On Wed, Feb 19, 2025 at 02:23:38PM +0100, Patrick Steinhardt wrote:
> Implement seeking on merged iterators. The implementation is rather
> straight forward, with the only exception that we must not deallocate
> the underlying iterators once they have been exhausted.
>
> Signed-off-by: Patrick Steinhardt <ps@xxxxxx>
> ---
> refs/iterator.c | 38 +++++++++++++++++++++++++++++---------
> 1 file changed, 29 insertions(+), 9 deletions(-)
>
> diff --git a/refs/iterator.c b/refs/iterator.c
> index 757b105261a..63608ef9907 100644
> --- a/refs/iterator.c
> +++ b/refs/iterator.c
> @@ -96,7 +96,8 @@ int is_empty_ref_iterator(struct ref_iterator *ref_iterator)

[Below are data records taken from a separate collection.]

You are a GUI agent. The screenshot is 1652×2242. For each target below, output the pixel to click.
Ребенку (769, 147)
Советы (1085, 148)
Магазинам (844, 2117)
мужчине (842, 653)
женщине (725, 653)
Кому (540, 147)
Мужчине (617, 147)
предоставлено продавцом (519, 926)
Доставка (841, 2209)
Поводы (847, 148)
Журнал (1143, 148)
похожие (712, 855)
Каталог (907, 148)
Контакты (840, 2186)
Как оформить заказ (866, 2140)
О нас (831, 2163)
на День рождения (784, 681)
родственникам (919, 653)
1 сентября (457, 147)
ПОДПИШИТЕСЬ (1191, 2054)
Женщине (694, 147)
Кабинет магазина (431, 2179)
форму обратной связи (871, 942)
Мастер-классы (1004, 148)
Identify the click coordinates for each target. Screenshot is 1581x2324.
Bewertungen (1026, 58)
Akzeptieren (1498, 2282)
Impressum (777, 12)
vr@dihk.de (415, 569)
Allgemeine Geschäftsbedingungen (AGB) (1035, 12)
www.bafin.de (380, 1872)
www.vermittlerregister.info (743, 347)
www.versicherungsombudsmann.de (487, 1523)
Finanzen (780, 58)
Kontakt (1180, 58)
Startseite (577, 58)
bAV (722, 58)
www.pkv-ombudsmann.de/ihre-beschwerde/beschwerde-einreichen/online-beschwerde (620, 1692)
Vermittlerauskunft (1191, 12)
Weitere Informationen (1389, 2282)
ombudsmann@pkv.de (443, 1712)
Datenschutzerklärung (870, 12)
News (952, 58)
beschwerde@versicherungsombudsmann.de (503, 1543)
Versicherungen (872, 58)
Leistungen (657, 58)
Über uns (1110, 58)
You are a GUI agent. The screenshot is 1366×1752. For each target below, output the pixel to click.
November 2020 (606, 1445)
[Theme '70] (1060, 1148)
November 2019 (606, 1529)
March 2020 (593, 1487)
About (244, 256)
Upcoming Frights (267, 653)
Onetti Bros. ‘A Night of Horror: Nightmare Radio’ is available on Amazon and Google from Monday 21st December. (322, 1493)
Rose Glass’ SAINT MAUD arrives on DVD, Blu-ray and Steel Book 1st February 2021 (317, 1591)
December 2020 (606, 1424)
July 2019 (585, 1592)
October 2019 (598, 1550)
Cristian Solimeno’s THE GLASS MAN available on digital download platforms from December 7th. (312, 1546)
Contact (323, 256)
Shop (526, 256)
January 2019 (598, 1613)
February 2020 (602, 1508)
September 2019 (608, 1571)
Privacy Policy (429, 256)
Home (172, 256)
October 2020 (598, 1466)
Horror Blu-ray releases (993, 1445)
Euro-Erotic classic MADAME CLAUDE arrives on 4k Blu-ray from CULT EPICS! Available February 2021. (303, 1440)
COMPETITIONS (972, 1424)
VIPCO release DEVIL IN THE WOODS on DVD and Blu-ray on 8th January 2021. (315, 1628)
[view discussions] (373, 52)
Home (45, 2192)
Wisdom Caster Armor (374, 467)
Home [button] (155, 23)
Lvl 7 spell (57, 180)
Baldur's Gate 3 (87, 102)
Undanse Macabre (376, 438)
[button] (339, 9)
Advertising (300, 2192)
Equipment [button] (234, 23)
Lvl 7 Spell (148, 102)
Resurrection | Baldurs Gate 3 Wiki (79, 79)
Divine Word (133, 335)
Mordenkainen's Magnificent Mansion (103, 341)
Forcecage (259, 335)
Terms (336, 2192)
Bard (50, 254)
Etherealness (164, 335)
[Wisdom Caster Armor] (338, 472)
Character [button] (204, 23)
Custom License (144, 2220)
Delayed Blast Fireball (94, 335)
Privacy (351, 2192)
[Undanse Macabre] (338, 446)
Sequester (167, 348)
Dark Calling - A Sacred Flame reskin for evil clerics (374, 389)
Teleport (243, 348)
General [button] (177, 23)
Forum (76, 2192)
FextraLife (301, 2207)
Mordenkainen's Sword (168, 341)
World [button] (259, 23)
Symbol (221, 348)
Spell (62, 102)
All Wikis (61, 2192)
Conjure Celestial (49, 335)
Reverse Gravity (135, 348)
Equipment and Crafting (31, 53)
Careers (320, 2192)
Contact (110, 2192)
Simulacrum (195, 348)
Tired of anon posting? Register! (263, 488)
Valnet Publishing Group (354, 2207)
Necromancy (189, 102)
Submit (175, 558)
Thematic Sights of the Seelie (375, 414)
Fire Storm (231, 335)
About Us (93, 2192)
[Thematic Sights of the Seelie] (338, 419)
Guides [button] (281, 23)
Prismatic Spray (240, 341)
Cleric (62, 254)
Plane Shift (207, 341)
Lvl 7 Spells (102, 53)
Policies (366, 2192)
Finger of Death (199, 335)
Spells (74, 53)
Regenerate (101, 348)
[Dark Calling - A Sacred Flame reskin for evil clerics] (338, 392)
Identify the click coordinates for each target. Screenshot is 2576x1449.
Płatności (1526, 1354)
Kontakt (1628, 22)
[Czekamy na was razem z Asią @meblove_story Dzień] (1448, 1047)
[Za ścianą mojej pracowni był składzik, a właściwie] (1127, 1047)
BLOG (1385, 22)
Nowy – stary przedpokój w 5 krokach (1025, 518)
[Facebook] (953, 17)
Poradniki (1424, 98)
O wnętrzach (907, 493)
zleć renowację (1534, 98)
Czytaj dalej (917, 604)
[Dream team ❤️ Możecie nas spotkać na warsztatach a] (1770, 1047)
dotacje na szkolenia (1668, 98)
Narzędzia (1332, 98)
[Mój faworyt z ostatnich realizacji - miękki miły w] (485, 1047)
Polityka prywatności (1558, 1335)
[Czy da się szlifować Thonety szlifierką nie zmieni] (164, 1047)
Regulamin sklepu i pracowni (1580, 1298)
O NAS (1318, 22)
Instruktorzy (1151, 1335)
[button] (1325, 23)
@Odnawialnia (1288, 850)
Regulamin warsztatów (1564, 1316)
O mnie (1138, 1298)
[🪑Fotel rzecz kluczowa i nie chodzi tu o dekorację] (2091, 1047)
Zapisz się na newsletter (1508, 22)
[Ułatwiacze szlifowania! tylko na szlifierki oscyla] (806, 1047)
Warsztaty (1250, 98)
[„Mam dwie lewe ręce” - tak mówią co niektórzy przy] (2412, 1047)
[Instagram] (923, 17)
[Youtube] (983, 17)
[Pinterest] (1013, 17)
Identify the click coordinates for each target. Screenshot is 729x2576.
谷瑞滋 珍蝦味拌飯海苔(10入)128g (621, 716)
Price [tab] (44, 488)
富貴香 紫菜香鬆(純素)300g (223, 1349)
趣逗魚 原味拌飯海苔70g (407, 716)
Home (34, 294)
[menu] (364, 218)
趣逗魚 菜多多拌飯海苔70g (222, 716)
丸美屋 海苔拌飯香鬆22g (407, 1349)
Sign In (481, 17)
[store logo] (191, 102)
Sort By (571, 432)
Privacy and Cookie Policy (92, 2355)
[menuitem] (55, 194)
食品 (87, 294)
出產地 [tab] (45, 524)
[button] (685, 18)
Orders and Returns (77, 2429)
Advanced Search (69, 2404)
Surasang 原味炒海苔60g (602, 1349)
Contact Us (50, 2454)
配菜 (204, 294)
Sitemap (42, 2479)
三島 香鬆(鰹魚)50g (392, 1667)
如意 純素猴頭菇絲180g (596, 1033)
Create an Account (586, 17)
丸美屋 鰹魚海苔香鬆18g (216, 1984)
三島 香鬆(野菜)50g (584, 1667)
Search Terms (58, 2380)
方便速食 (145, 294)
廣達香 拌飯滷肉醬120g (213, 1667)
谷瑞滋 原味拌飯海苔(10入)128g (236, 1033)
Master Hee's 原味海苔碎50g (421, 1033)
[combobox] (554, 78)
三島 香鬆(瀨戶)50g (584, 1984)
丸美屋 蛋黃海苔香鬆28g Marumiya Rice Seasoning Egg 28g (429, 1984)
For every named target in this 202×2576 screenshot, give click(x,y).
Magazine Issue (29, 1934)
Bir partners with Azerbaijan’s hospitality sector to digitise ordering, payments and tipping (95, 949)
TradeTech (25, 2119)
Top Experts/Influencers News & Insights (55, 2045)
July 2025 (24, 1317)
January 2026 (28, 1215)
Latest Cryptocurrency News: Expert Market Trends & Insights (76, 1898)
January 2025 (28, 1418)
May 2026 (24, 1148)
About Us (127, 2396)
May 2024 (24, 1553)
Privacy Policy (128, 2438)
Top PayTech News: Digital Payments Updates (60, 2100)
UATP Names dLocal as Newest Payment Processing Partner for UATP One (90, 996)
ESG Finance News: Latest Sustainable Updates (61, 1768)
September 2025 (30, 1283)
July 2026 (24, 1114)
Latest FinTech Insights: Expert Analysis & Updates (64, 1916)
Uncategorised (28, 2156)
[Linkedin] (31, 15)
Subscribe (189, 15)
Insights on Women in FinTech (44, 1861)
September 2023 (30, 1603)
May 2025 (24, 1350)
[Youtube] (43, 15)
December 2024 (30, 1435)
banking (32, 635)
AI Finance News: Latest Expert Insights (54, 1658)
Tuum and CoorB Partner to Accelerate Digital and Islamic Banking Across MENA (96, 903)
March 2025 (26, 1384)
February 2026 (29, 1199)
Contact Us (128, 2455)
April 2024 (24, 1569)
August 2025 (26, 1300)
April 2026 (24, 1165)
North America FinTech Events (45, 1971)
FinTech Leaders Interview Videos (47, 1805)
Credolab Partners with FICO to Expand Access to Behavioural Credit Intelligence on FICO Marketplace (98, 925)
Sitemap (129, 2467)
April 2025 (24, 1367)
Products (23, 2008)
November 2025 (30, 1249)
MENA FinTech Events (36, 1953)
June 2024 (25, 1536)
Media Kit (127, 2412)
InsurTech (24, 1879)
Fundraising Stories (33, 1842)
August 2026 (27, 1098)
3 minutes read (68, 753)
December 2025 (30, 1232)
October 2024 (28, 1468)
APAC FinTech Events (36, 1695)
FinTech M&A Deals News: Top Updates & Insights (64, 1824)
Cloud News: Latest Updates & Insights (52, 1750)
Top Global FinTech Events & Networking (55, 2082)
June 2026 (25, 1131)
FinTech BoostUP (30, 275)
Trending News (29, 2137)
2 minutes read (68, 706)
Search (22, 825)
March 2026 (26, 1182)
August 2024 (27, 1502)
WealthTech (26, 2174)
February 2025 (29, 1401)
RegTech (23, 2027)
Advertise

> struct merge_ref_iterator {
> struct ref_iterator base;
>
> - struct ref_iterator *iter0, *iter1;
> + struct ref_iterator *iter0, *iter0_owned;
> + struct ref_iterator *iter1, *iter1_owned;
We would always free `iter0_owned` and `iter1_owned`. That's the reason
why in the below code, we could drop `ref_iterator_free`. Make sense.
[snip]
> +static int merge_ref_iterator_seek(struct ref_iterator *ref_iterator,
> + const char *prefix)
> +{
> + struct merge_ref_iterator *iter =
> + (struct merge_ref_iterator *)ref_iterator;
> + int ret;
> +
> + iter->current = NULL;
> + iter->iter0 = iter->iter0_owned;
> + iter->iter1 = iter->iter1_owned;
> +
> + ret = ref_iterator_seek(iter->iter0, prefix);
> + if (ret < 0)
> + return ret;
> +
> + ret = ref_iterator_seek(iter->iter1, prefix);
> + if (ret < 0)
> + return ret;
We could simply use a single `if` statement to handle this. Is the
reason why we design this is that we want to return the exact error code
for each case?
> +
> + return 0;
> +}
> +
> static int merge_ref_iterator_peel(struct ref_iterator *ref_iterator,
> struct object_id *peeled)
> {
> @@ -242,12 +261,13 @@ static void merge_ref_iterator_release(struct ref_iterator *ref_iterator)
> {
> struct merge_ref_iterator *iter =
> (struct merge_ref_iterator *)ref_iterator;
> - ref_iterator_free(iter->iter0);
> - ref_iterator_free(iter->iter1);
> + ref_iterator_free(iter->iter0_owned);
> + ref_iterator_free(iter->iter1_owned);
We free the internal pointer but not the pointer exposed to the caller.
Make sense.
> }
>
> static struct ref_iterator_vtable merge_ref_iterator_vtable = {
> .advance = merge_ref_iterator_advance,
> + .seek = merge_ref_iterator_seek,
> .peel = merge_ref_iterator_peel,
> .release = merge_ref_iterator_release,
> };
> @@ -268,8 +288,8 @@ struct ref_iterator *merge_ref_iterator_begin(
> */
>
> base_ref_iterator_init(ref_iterator, &merge_ref_iterator_vtable);
> - iter->iter0 = iter0;
> - iter->iter1 = iter1;
> + iter->iter0 = iter->iter0_owned = iter0;
> + iter->iter1 = iter->iter1_owned = iter1;
OK, we would assign `iter0` to `iter0_owned` and `iter1` to `iter1_owned`.
Thanks,
Jialuo